[Start of section]

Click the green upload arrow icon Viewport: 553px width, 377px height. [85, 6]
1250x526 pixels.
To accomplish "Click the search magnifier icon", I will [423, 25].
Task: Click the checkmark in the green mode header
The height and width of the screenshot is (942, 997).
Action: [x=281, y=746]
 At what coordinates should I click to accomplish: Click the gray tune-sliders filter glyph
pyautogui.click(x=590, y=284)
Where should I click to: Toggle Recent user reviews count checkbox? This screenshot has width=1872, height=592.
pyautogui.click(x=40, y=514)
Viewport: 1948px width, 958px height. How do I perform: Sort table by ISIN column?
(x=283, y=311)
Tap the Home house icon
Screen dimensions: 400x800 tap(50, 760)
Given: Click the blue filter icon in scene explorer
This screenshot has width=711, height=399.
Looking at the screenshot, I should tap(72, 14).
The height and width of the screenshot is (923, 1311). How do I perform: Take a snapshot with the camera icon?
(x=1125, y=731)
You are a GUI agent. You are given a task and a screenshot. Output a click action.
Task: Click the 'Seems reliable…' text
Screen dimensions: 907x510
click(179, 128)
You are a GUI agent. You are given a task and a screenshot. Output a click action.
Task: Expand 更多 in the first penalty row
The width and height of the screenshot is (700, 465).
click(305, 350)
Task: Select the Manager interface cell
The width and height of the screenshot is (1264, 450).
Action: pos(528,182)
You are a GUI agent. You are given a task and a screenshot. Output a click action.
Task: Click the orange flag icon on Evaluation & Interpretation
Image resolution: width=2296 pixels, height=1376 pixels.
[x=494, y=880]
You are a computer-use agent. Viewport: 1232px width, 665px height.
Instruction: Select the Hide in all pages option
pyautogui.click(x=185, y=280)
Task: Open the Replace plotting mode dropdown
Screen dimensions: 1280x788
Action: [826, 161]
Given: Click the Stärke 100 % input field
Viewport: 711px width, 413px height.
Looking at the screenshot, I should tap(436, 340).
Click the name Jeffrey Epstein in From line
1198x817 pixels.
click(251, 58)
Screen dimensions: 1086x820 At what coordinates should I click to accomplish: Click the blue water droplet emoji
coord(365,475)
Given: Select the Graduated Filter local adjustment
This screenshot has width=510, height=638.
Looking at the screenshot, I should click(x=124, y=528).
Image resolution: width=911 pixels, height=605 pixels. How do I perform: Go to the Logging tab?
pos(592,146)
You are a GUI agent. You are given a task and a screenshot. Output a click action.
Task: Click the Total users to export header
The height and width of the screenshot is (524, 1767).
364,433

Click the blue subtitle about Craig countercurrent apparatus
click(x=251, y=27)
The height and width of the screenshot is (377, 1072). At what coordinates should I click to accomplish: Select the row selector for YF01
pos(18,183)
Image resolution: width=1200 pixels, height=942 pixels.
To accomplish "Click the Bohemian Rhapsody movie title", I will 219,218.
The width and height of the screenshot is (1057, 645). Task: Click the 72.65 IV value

[End of section]

▸ **Problem**
Looking at the entries, work out how many lines hold the word "will". Give the number and nothing else.

▸ **Expected answer**
2